Start of DATA FOR THIS EXERCISE

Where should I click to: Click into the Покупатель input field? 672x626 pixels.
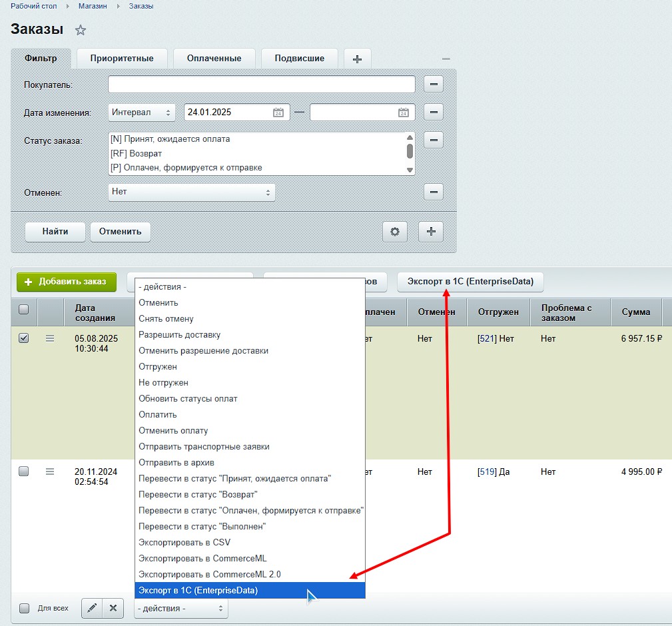[x=261, y=85]
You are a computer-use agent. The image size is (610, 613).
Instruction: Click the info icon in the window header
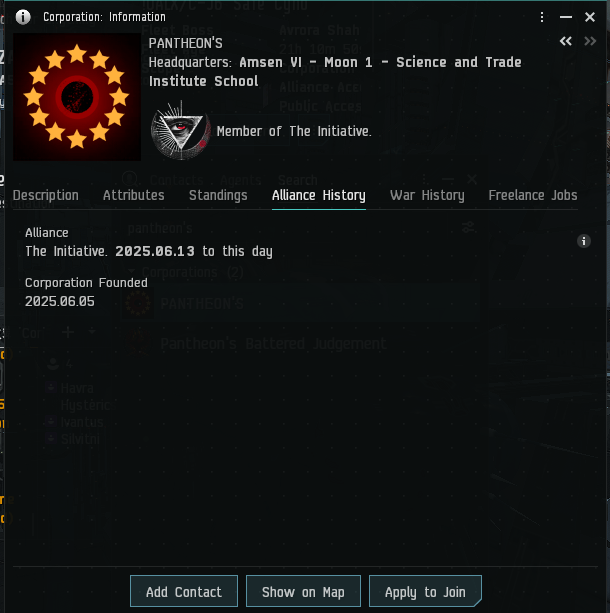point(23,17)
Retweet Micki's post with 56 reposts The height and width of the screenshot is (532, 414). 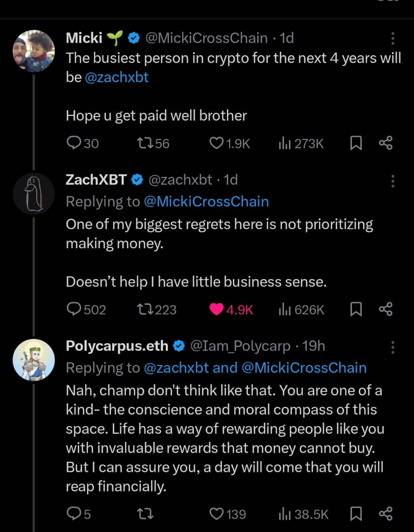[x=145, y=143]
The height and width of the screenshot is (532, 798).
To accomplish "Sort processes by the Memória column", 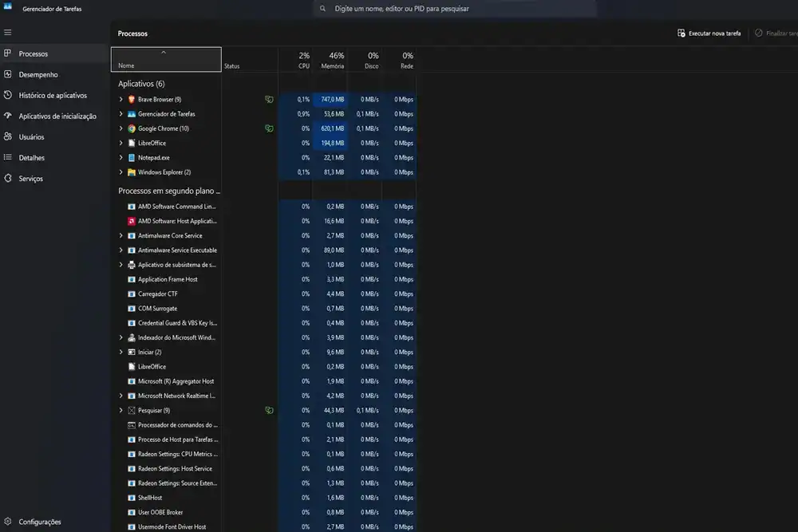I will (x=332, y=60).
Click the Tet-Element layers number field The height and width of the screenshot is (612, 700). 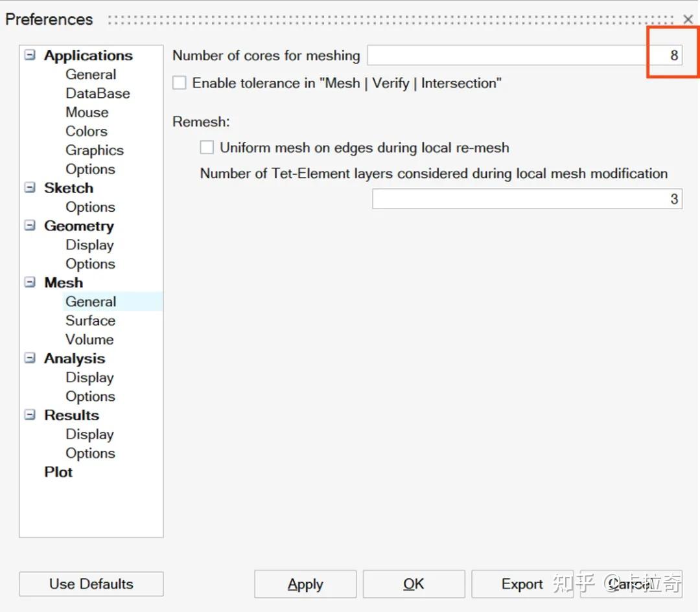(x=526, y=199)
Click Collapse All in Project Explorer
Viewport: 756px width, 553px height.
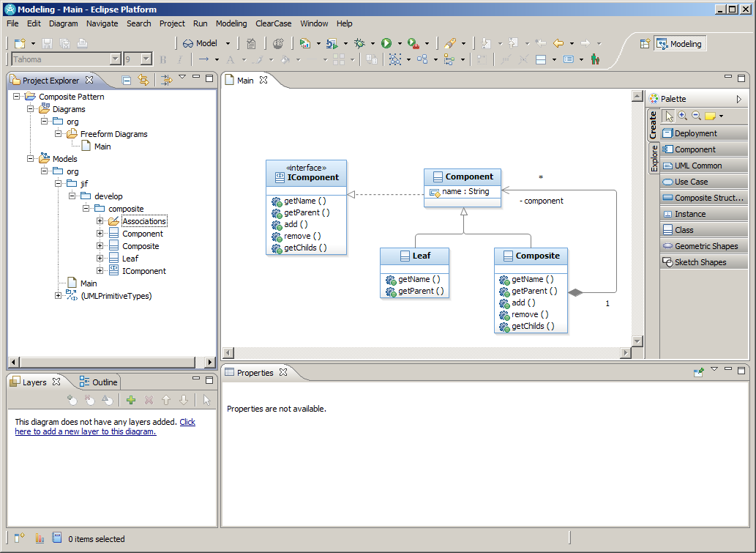pyautogui.click(x=127, y=80)
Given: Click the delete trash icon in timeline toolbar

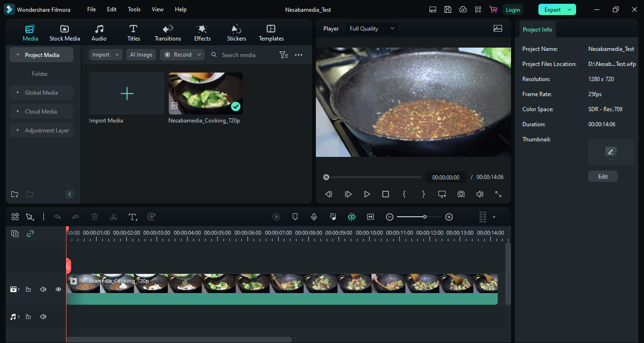Looking at the screenshot, I should click(95, 217).
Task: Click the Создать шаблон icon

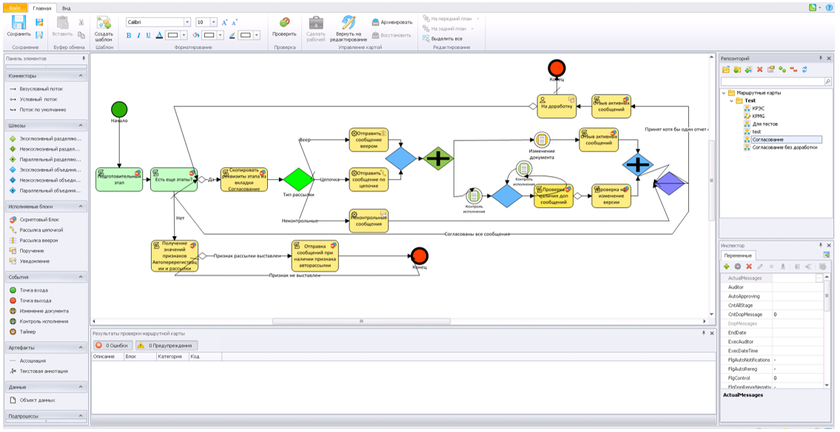Action: click(x=104, y=23)
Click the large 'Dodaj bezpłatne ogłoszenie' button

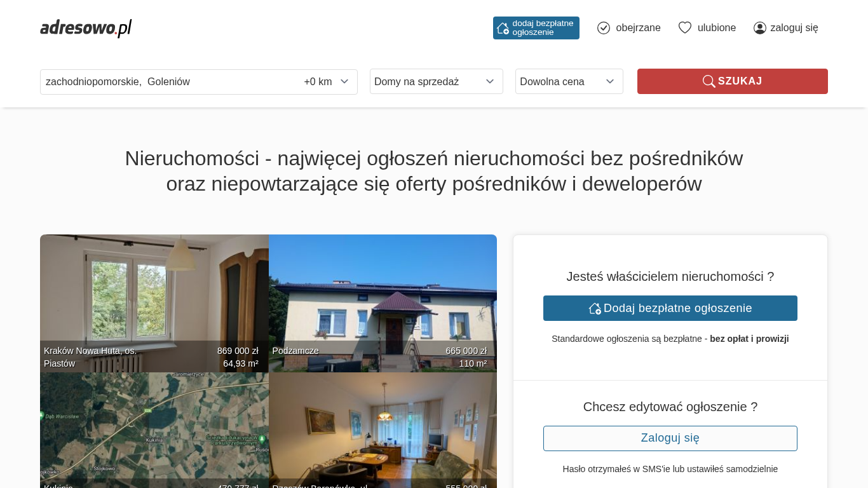click(670, 308)
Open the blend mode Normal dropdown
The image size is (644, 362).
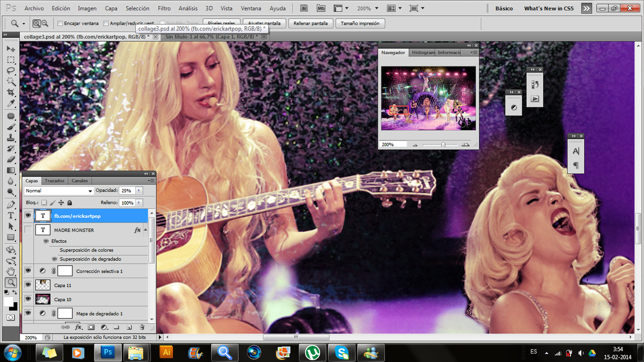pos(59,191)
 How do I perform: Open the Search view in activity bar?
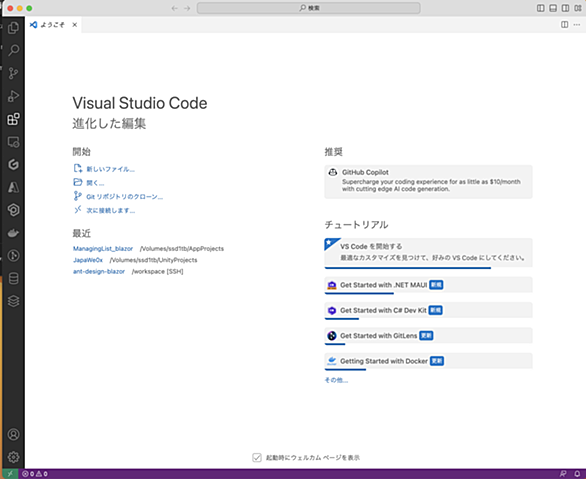[x=13, y=50]
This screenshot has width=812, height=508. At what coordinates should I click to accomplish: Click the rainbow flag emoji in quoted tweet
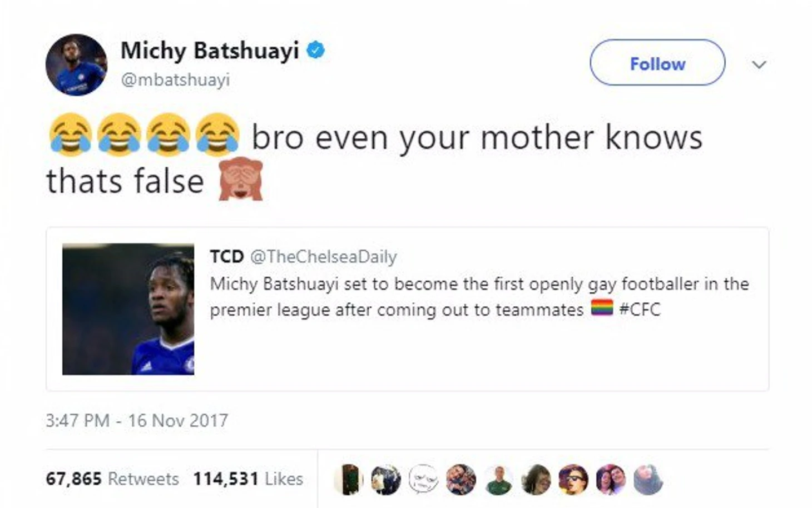(x=602, y=307)
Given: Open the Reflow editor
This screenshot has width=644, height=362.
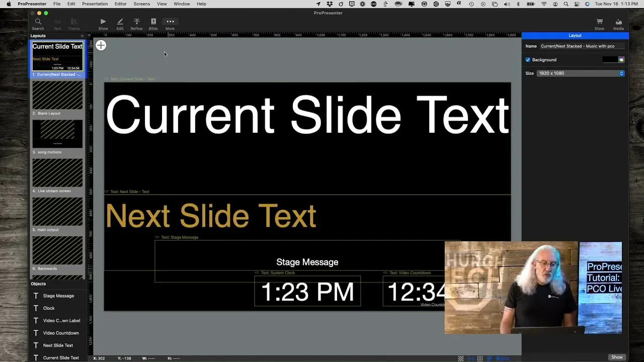Looking at the screenshot, I should (136, 23).
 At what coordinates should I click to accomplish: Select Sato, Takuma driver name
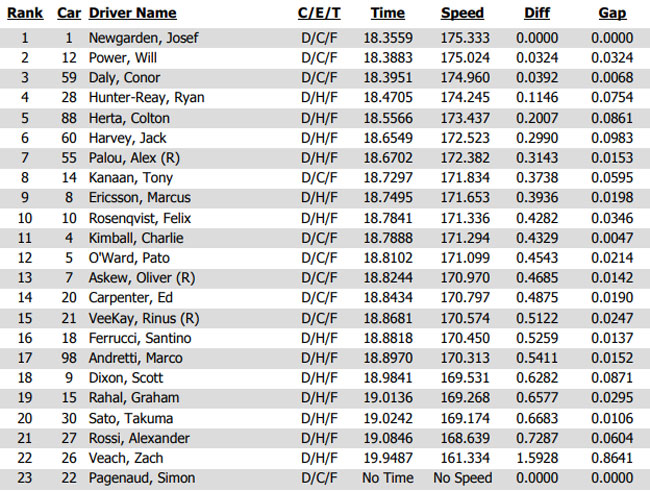point(131,418)
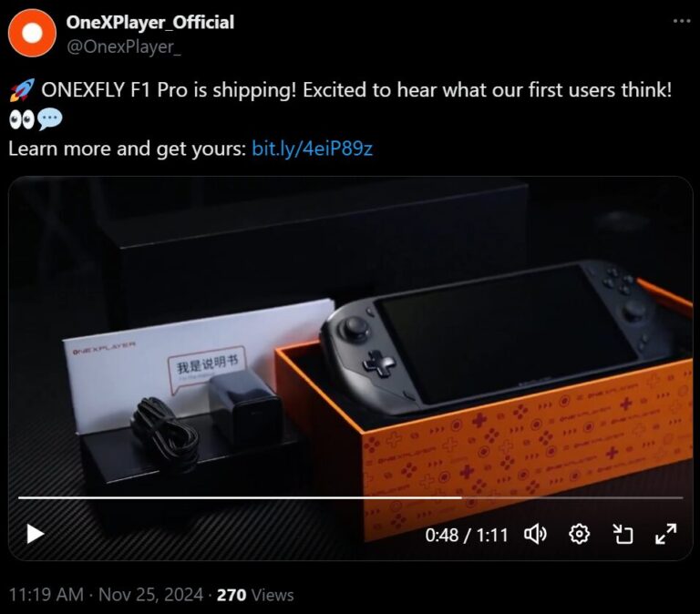Viewport: 700px width, 614px height.
Task: Click the eyes emoji in the tweet
Action: [22, 120]
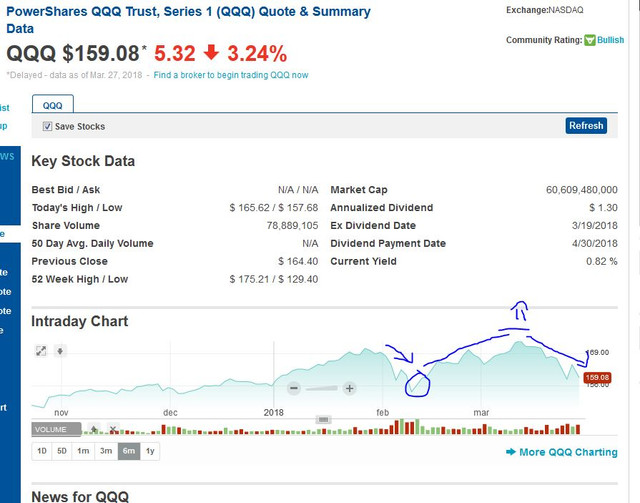
Task: Click the chart zoom in plus icon
Action: pyautogui.click(x=349, y=388)
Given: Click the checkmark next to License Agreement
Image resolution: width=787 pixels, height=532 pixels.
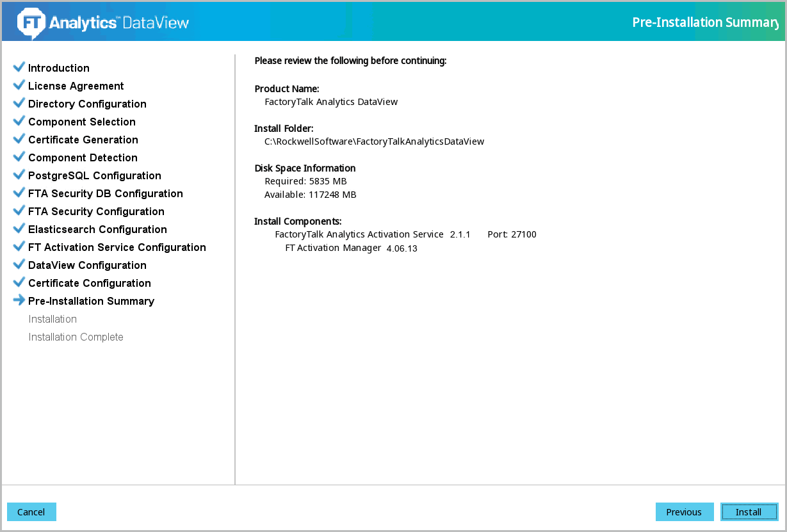Looking at the screenshot, I should point(19,85).
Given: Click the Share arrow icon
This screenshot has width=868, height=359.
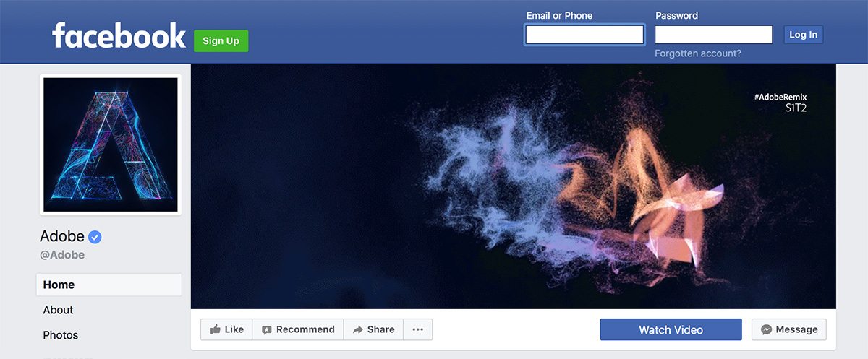Looking at the screenshot, I should coord(357,329).
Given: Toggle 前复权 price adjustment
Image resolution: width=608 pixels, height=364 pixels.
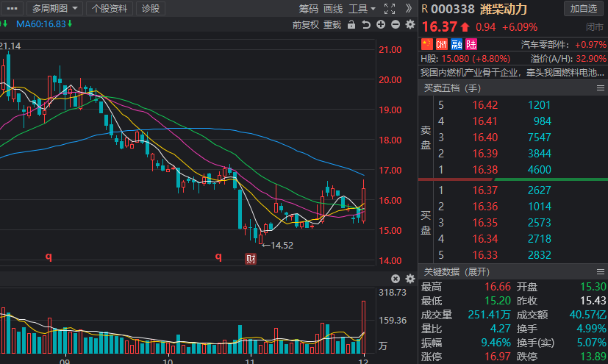Looking at the screenshot, I should click(305, 25).
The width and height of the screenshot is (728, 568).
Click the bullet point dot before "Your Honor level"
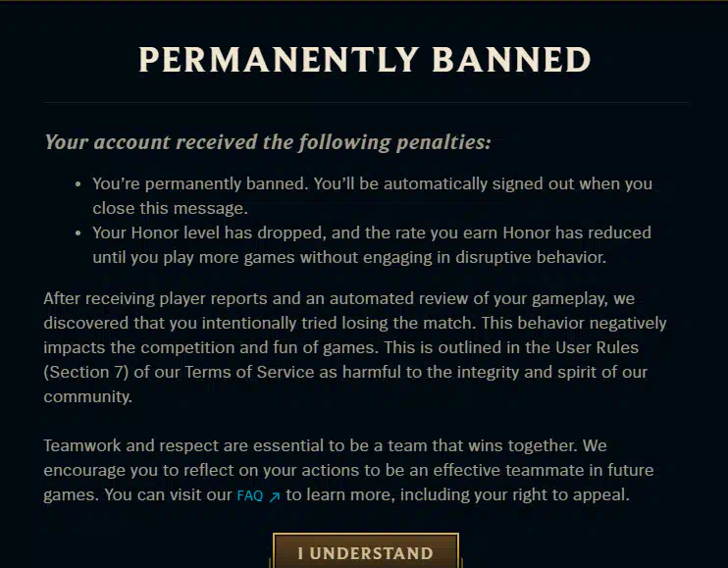tap(78, 233)
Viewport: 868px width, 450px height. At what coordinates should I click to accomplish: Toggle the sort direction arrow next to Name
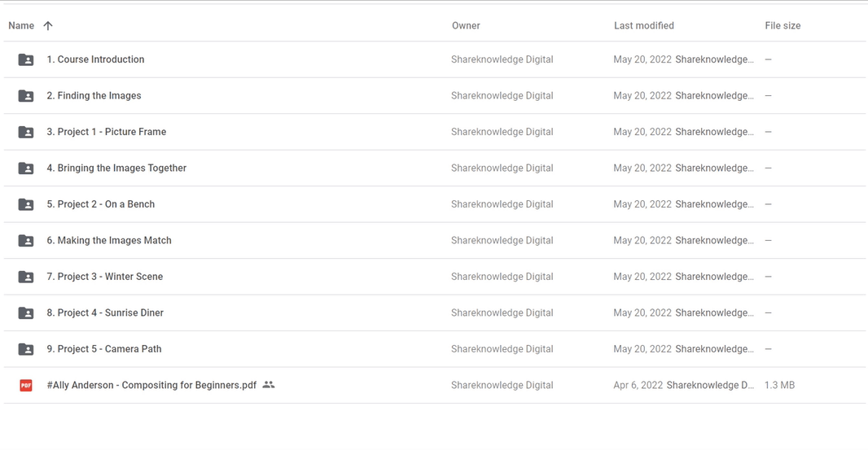pos(48,26)
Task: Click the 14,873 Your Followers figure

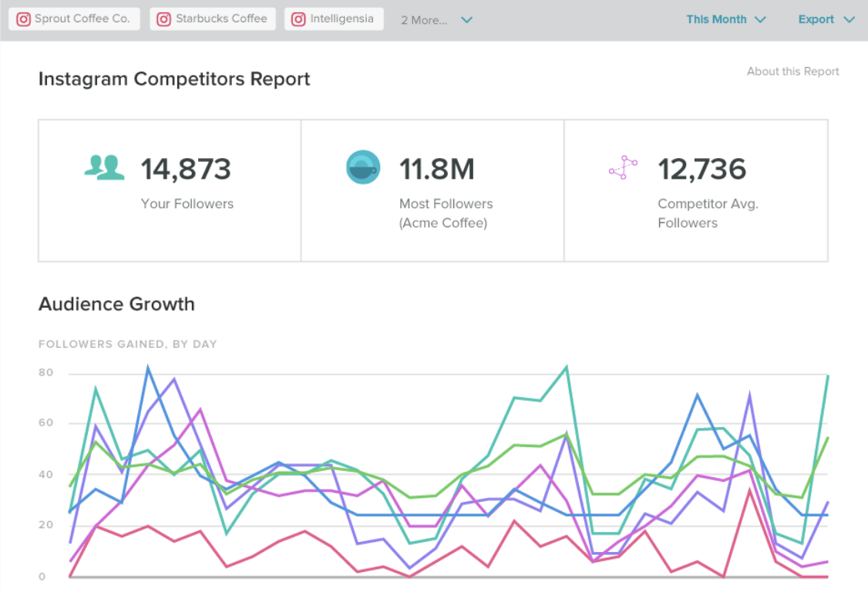Action: 186,169
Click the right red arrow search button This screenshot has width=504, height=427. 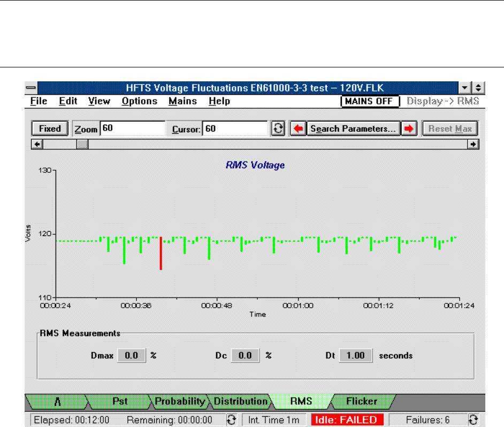point(409,129)

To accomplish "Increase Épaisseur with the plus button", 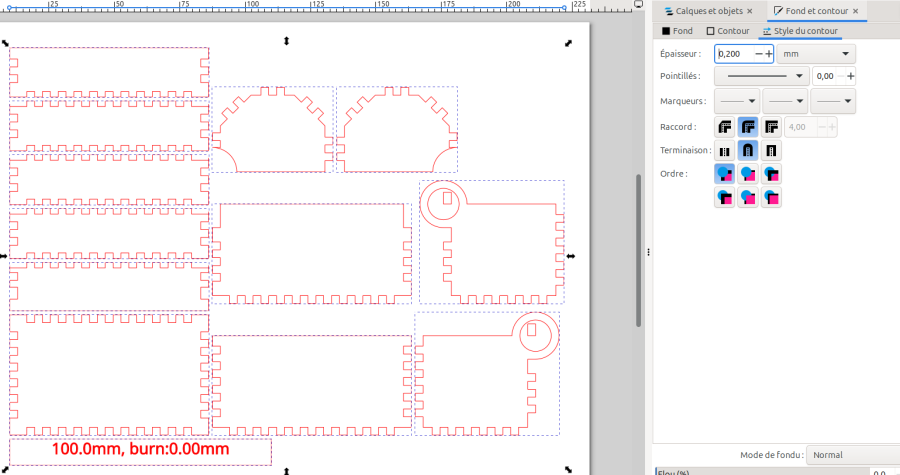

End of DATA FOR THIS EXERCISE

** TASK DESCRIPTION **
Copy exactly, without pictures, the lines above from the one with "Given: Click the delete" down to the one with "Given: Click the checkmark", inclusive.

** RESULT OF THE TASK **
Given: Click the delete trash icon in timeline toolbar

Looking at the screenshot, I should click(95, 217).
Task: Click the Создать шаблон icon

Action: click(x=104, y=23)
Click the large 'Dodaj bezpłatne ogłoszenie' button

click(670, 308)
Open the blend mode Normal dropdown
The image size is (644, 362).
pos(59,191)
 How do I perform: Open the Search view in activity bar?
[x=13, y=50]
This screenshot has width=812, height=508. At what coordinates should I click to accomplish: Click the rainbow flag emoji in quoted tweet
(x=602, y=307)
Given: Open the Reflow editor
This screenshot has width=644, height=362.
Looking at the screenshot, I should (136, 23).
 At what coordinates should I click to accomplish: Select Sato, Takuma driver name
point(131,418)
Viewport: 700px width, 614px height.
Task: Click the eyes emoji in the tweet
Action: [22, 120]
Task: Click the chart zoom in plus icon
Action: pyautogui.click(x=349, y=388)
Given: Click the checkmark next to License Agreement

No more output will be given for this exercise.